Sunday, January 22, 2012

Michelangelo's Pieta

I just finished reading Irving Stone's The Agony and the Ecstasy, a biographical novel of the life and works of Michelangelo. Despite the enormity of his work in the Sistine Chapel his sculpture of the Pieta is the one I look forward to seeing the most this coming summer. A sculptor at heart, he was forced to paint to make ends meet per Stone's biography. 


This work was completed when he was just 24 years old. It was not his first Madonna figure. The author does the sculptor justice as he describes the challenges of sculpting the Mother of Jesus.

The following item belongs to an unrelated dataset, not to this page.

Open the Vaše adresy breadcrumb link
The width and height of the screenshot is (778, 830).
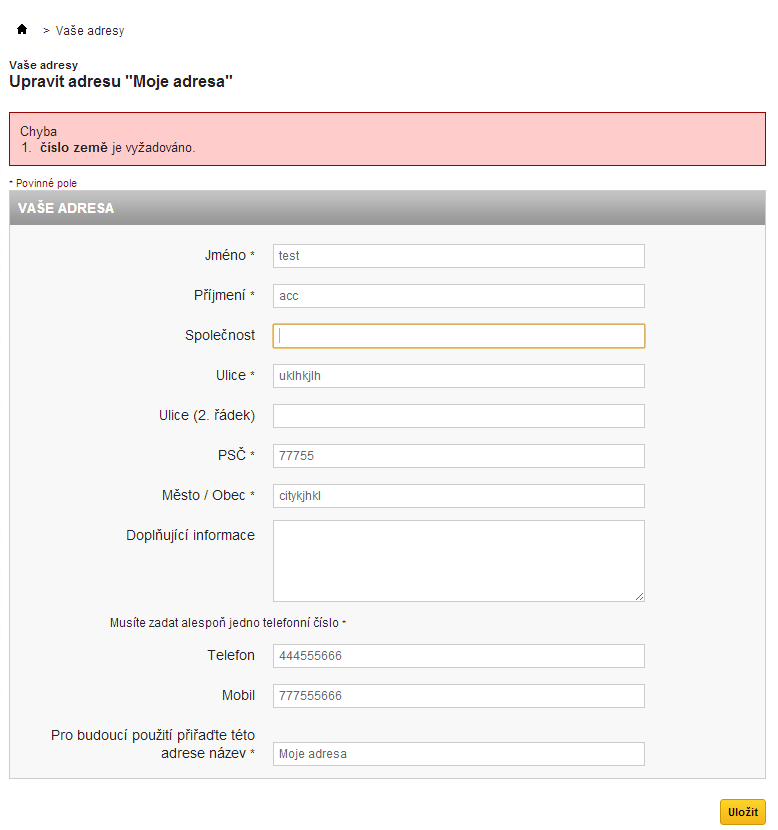(x=90, y=31)
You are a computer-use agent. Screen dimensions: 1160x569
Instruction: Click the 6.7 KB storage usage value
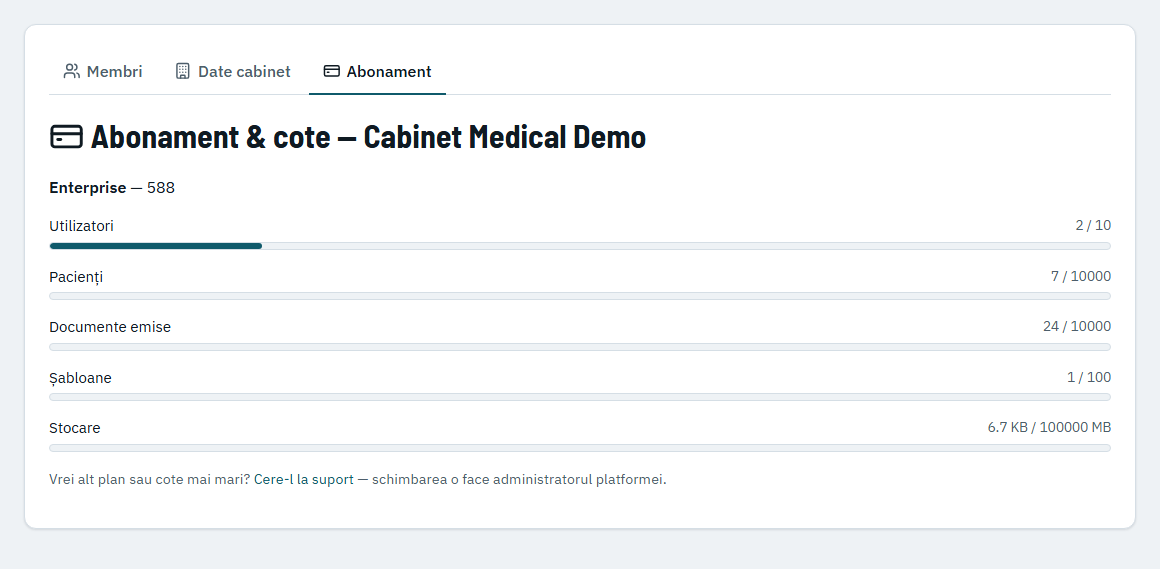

When he was describing the sculptor's thought processes he writes:


"Could so important a task, the most important assigned to any human since Moses, have been forced upon Mary without her knowledge and consent?...And if she did have freedom of choice, would she be likely to exercise it?...Once she accepted, must she carry the burden from that moment until the day that her child was crucified?...Was ever mortal woman cast in so pain-fraught a dilemma?" (Stone, 139)


I have read another biography by Irving Stone, The President's Lady. This was not as quick of a read--as the political climate of ancient Rome was more complex than that of early American history. Michelangelo was subject to the whims and machinations of more than five popes through his lifetime. So much more beauty could have come from this great artist if not for the battles these Popes created within Italy, the papacy, Florence, and in Michelangelo's life in particular.